Center for Data Innovation

Center for Data Innovation: 5 Q’s for Jason Saul, Chief Executive Officer of Mission Measurement

By Joshua New– May 30 2016

The Center for Data Innovation spoke with Jason Saul, chief executive officer and founder of Mission Measurement, a social-change focused analytics firm based in Chicago. Saul discussed how most social programs don’t use meaningful data to measure their progress and how Pandora Internet Radio inspired him to take a predictive analytics approach to social change.


This interview has been edited.


Joshua New: Mission Measurement focuses on helping organizations make better decisions about how to affect social change. Why is there a need for this?


Jason Saul: My background is in analyzing government programs and policy, and while I was doing bonds for public projects it struck me that there wasn’t any really good way to measure these programs. I started something called the Center for What Works to develop these methods, publishing books and doing consulting on measuring social impact, and then a couple years ago the governor of Illinois asked me to be on a bipartisan commission called the “budgeting for results commission,” which was set up by the Illinois legislature to figure out what government programs actually work so we could fix the state’s budget problem.
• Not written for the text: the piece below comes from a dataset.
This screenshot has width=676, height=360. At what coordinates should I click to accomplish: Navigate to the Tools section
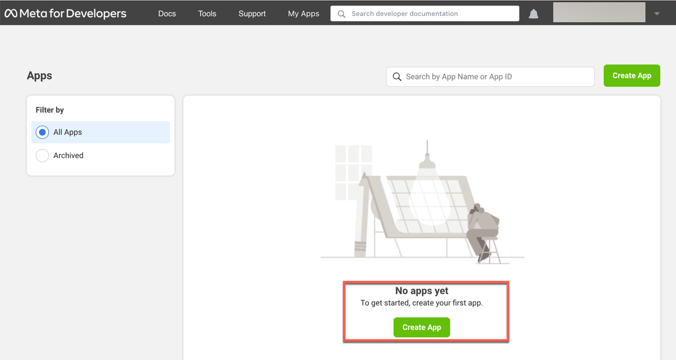207,13
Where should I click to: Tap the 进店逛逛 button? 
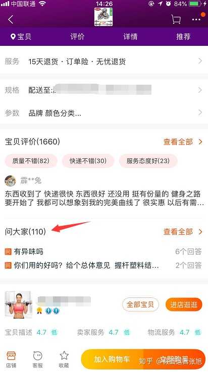[x=184, y=304]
We ran into a major quagmire on the commission because we couldn’t figure out how to get the right data for the legislators and the budget analysts to actually make recommendations for the budget. That left us with two unacceptable alternatives. On the one hand we had a bunch of administrative performance metric data, which had really low value in terms of actually determining the impact or value of a program—it was just data about things like “number of miles of road laid,” and “number of carnival rides inspected.” Most governments call this “performance data,” but I call it just low-grade sludge of useless administrative data. On the other hand, we had university researchers that could crawl through these programs for years and perform randomized control trials to giving you an answer about what works five years after the fact. Given that we had to issue a budget in three months, neither of these would be acceptable options.


We had to invent a third option, and I realized that we needed to get government to start generating predictive data about what programs work. Pretty much every field in the world has tools to make decisions about what to do based on predictions about what will work, except for the field of policy. For example, no lawyer would ever go into court without comparing their case against historically similar cases in a legal database like LexisNexis. No investor would ever take a stake in public company without analyzing the company’s performance and making a prediction about its future. In the policy space, without these tools we’re essentially just guessing, which means most of decisions the public sector makes are not supported by good data, benchmarks, and analytics.